▸ **YOUR ASSIGNMENT**
After dropping the pictures, give again exactly the lines of the data from its first line through the line with "You are a computer-use", which is included as well.

▸ **EXTRACTED ENTRIES**
=======
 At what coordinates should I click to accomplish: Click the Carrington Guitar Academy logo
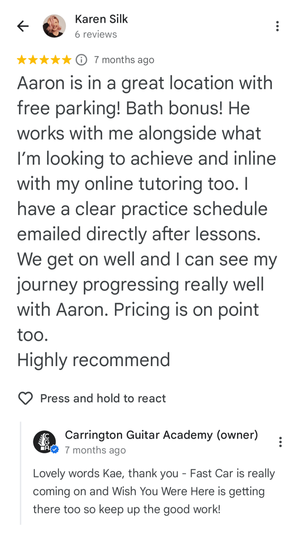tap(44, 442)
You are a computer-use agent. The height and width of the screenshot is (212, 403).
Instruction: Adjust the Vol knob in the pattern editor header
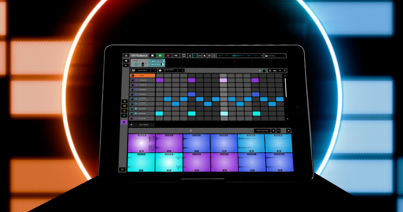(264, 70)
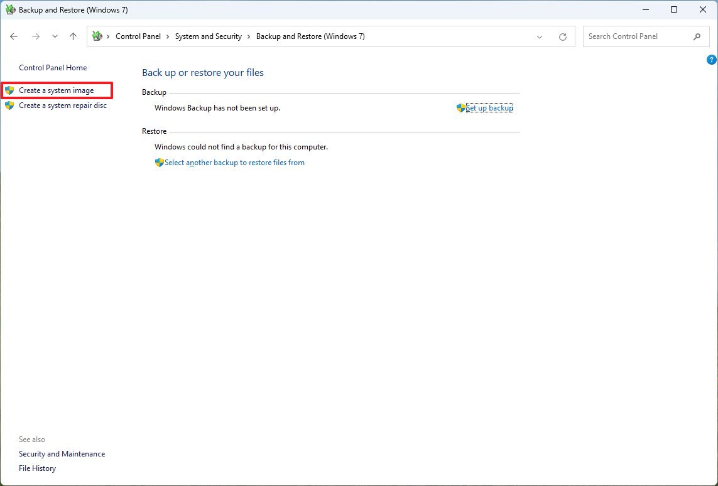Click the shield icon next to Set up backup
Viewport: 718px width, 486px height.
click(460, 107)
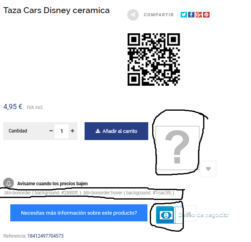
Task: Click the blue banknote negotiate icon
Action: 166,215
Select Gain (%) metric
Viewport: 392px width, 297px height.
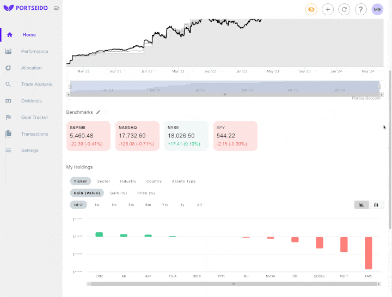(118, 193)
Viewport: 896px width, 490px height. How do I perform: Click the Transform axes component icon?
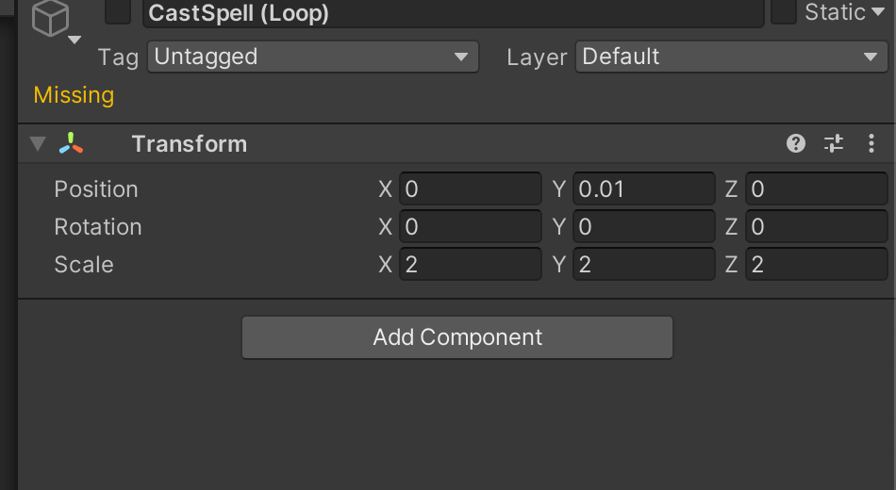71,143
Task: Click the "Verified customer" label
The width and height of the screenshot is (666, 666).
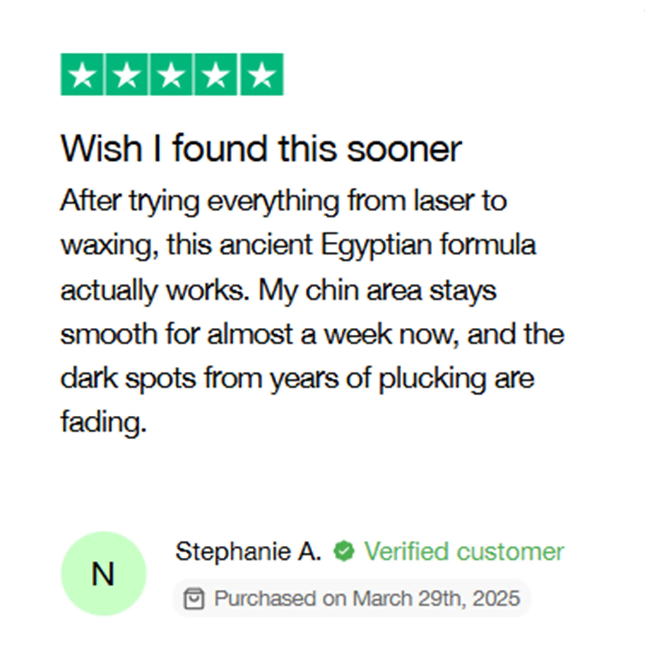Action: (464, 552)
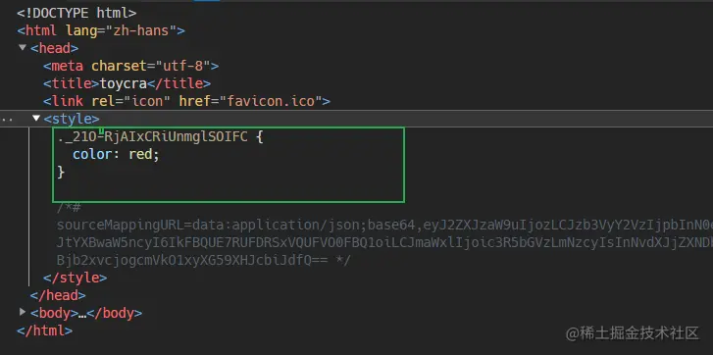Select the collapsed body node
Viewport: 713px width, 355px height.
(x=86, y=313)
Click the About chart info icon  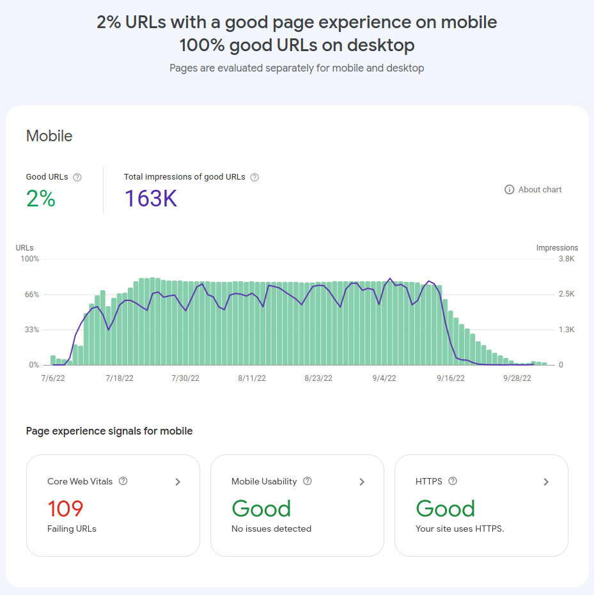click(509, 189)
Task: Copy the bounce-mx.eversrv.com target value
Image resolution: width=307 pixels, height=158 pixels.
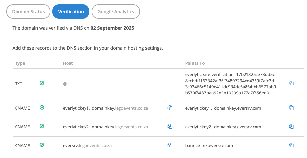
=======
▸ **RESULT**
 At what coordinates should I click to accomplish: Click the Carrington Guitar Academy logo
tap(44, 442)
You are a computer-use agent. The height and width of the screenshot is (212, 403).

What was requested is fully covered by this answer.